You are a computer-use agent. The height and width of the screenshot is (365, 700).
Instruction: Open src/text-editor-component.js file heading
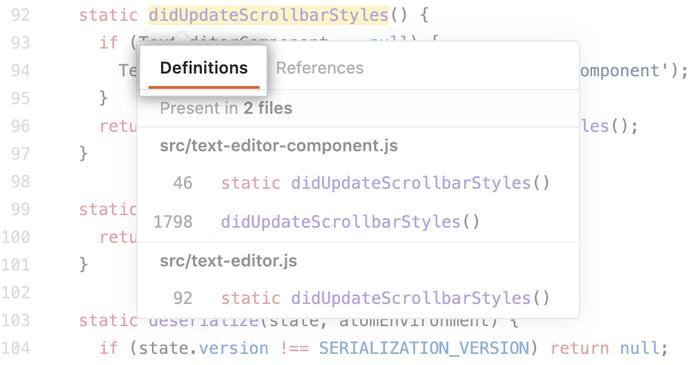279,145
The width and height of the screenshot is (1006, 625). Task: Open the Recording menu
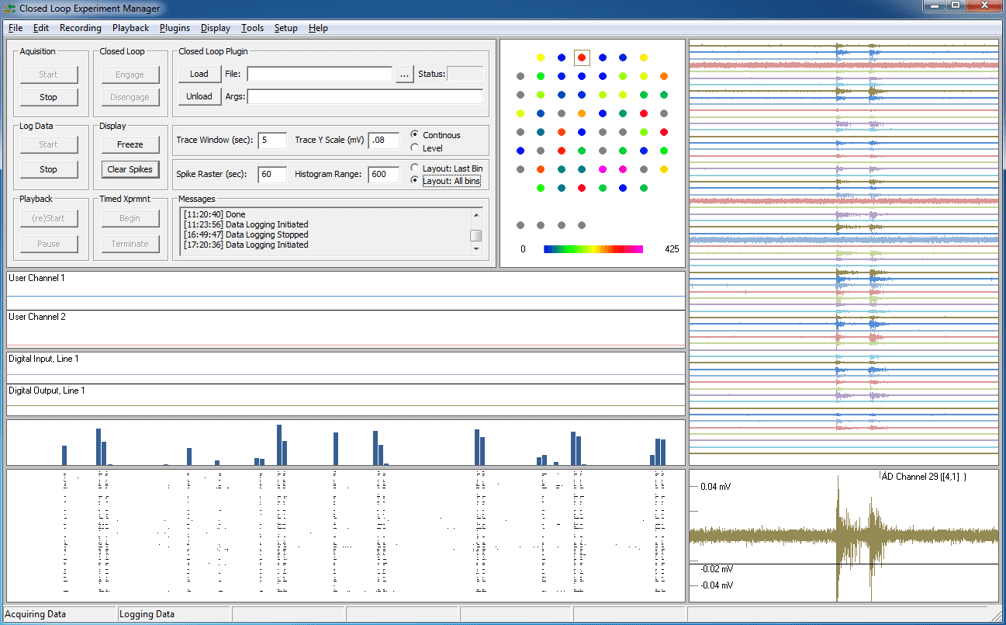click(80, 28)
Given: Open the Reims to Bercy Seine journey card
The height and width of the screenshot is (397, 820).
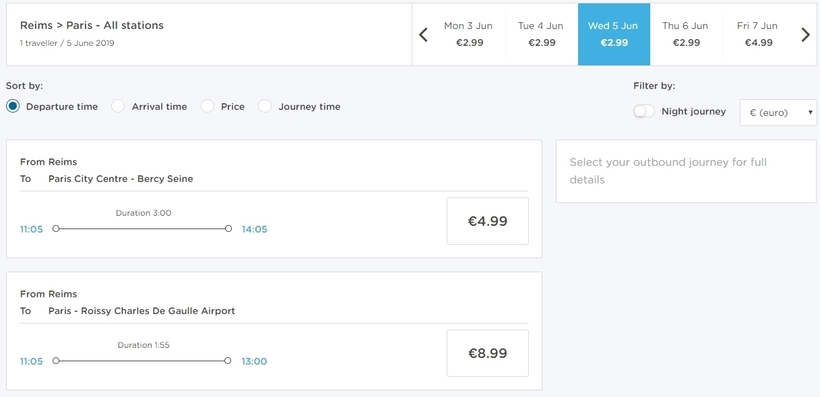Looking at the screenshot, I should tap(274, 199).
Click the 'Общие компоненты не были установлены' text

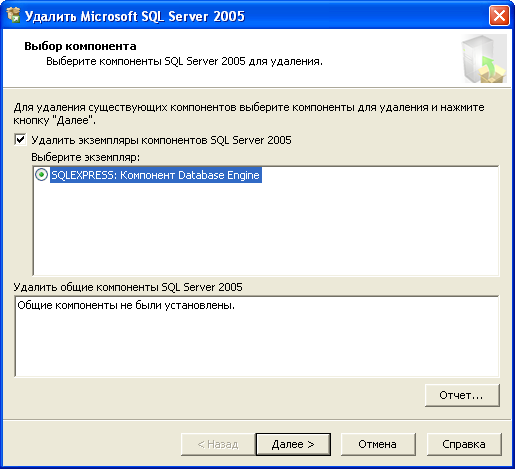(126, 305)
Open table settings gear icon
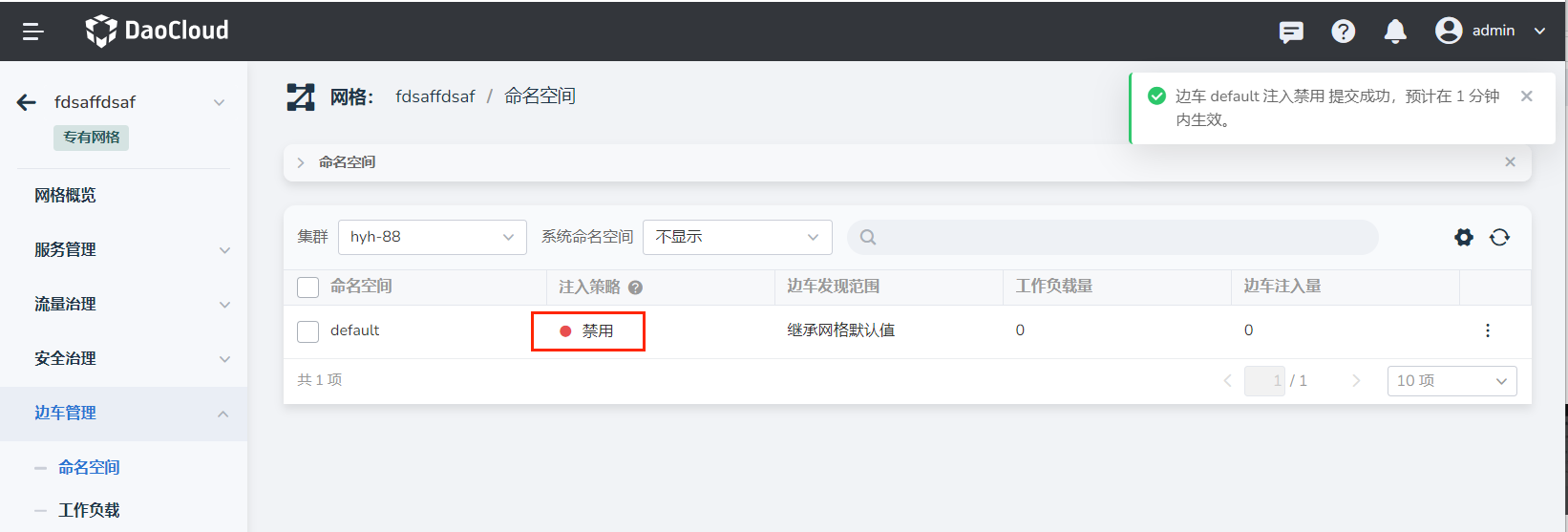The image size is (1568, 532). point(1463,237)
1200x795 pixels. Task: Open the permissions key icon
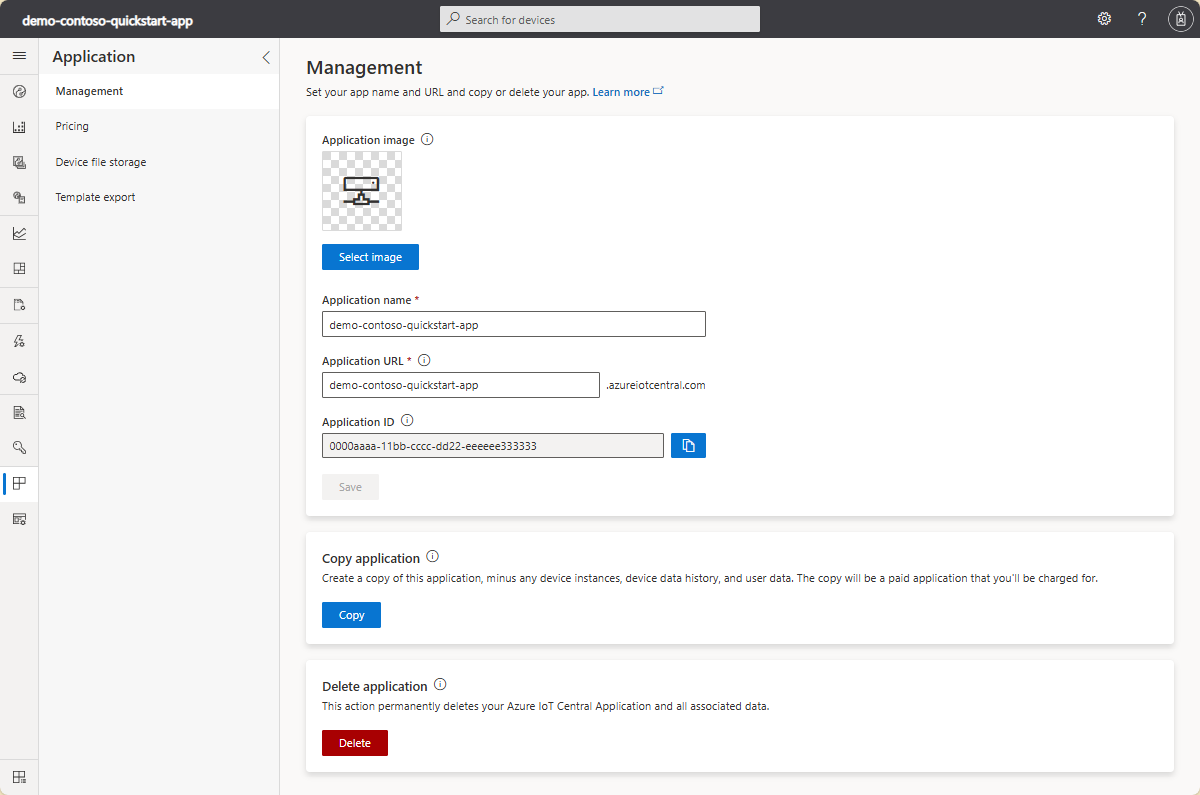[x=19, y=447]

--------------------------------

-- What the task asks --
All the lines above should be reproduced exactly, and none of the pictures.

-- Completed exercise --
You are a computer-use agent. The height and width of the screenshot is (365, 700).
Instruction: Open src/text-editor-component.js file heading
279,145
The width and height of the screenshot is (1006, 625). Task: Open the Recording menu
click(80, 28)
Given: Open the Reims to Bercy Seine journey card
The height and width of the screenshot is (397, 820).
Looking at the screenshot, I should tap(274, 199).
Click the 'Общие компоненты не были установлены' text

(126, 305)
Open table settings gear icon
The image size is (1568, 532). point(1463,237)
1200x795 pixels. Task: Open the permissions key icon
[x=19, y=447]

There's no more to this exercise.